### EXTRACT PROVIDED:
Both these breeds are part of the working breed group, which means they’re dogs that love to have a job — even in a family environment. This breed is highly intelligent due to their Poodle genetics, so training should be a breeze.
The Akita is a large dog that can weigh over 100 pounds. However, depending on what size poodle your Golden is bred with, they could reach weights of between 45 to 100 pounds.
Both the Akita and Goldendoodle are intelligent, friendly, and energetic, making them ideal family dogs.
Basenjis are smaller than Akitas, weighing just 24 pounds and growing to around 17 inches. Despite this, they share some physical features of the attractive Akita.
The Basenji has a turned-up tail like the Akita and is commonly found with a fox-red and white coat. This breed is often referred to as ‘cat-like,’ in that they self-groom and have a feline agility in the way they move.
While there will be no escaping the Akita’s shedding fur, a Basenji hardly sheds at all. Their short and fine coat will just mildly shed throughout the year and requires very little grooming and maintenance.
The Akipoo is one of the only Akita mixes that’s more allergy-friendly than the pure Akita. The Akipoo is a hybrid breed, crossed with a Standard Poodle.
Akipoos are affectionate, loyal, and loving toward their owners. They also get on well with children, but can develop the stand-off attitude of the Akita. This is a highly-intelligent breed, so they shouldn’t be too difficult to train. However, they’re a super active canine that loves to play, meaning this pooch needs plenty of exercise.
Bear in mind, as a hybrid breed, the Akipoo could inherit the coat of either parent. If you’re lucky, your Akipoo will be more Poodle than Akita and won’t shed heavily enough to cause an allergic reaction. But, it’s a gamble.
The Akita is a loyal and courageous Spitz-like dog with a dense, fluffy double coat. However, if you have allergies, you may have to rethink your choice of canine companion.
Are Akitas hypoallergenic dogs? No. But there are similar breeds that don’t shed as much. Hence, if you have allergies but love the Akita, the Basenji, Samoyed, or Akipoo will be a more allergy-friendly alternative.
Are Akitas Heavy Shedders?
Yes, Akitas are heavy-shedding dogs. You can expect the Akita to blow their coat at least twice a year, losing large clumps of fur as they grow their new coat for the coming season. When they aren’t blowing their coats, Akitas are mild shedders for the rest of the year.
Are Akitas Good Pets?

### TASK TO COMPLETE:
Pick up the text above about Akitas and allergy-friendly breeds where it stops, and continue it.

### PROVIDED RECORDS:
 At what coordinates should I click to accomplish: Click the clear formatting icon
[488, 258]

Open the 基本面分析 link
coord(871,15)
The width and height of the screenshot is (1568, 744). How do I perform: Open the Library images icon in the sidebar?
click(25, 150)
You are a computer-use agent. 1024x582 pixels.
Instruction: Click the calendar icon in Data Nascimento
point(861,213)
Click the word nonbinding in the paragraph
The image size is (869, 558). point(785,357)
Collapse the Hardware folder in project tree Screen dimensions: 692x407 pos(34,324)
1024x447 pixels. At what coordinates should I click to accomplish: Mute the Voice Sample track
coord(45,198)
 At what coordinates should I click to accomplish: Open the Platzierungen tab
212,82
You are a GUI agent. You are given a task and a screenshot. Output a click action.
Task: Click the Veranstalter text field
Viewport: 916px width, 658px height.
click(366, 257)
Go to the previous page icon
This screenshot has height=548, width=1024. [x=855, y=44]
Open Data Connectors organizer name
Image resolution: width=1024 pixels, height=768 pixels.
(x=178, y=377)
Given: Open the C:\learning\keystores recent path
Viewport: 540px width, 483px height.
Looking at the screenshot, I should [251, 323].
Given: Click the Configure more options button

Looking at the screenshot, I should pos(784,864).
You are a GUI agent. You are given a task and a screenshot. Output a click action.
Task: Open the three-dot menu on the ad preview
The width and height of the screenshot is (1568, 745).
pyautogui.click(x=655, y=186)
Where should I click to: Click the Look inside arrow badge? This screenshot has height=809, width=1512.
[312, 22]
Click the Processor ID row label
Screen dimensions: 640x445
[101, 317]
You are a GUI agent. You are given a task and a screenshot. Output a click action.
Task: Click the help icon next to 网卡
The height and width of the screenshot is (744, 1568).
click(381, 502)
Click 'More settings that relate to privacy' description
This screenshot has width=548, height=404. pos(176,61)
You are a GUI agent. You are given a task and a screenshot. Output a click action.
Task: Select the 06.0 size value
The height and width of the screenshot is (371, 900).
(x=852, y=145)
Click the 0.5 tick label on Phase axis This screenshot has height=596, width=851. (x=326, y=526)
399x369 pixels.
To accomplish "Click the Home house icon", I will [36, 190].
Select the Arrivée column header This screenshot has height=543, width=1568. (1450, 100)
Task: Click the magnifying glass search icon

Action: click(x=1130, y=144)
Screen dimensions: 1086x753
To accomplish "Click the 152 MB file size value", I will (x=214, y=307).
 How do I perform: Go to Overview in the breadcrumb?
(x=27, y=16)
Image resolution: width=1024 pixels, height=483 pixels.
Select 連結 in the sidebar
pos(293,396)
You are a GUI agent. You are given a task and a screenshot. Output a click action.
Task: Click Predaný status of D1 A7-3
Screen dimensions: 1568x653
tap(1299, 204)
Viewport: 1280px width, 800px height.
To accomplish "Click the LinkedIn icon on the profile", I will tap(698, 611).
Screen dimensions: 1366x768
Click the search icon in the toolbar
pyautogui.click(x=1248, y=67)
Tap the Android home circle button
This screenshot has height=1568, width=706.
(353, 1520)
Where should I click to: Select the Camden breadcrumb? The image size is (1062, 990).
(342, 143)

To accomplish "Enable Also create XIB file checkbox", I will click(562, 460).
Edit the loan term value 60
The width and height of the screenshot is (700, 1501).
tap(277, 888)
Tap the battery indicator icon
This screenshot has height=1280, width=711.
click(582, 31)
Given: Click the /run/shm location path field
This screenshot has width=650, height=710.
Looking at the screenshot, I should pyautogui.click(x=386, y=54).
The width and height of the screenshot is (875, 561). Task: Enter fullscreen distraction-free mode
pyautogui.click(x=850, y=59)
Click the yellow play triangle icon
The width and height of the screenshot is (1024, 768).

### ANSWER:
Akitas are known to make loyal, loving, and protective pets. While they can get on well with children, they’re known to be cautious of strangers and can be aloof and weary around people they don’t know.
Are Akitas Difficult to Train?
Akitas are intelligent and can be easy to train. However, an Akita can be strong-willed and swiftly lose interest. Hence, you’ll need to keep training exciting and engaging. Akitas respond well to positive reinforcement and will need to be socialized and trained from an early age.
Will an Akita Protect Its Owners?
Yes, Akitas were bred to protect royalty in Japan. Akitas are devoted guard dogs and love to be the main protectors of the family. If you want a loyal guardian, the Akita will happily fill the role.
What Is the Personality of an Akita?
Akitas are affectionate, silly, and loving but only with their family. As protective watchdogs, Akitas can be aloof and cautious around strangers. This breed can also be strong-willed and may appear quite standoffish. However, as a pet, Akitas are full of energy and love for their owners.
Do Akitas Cause Allergies?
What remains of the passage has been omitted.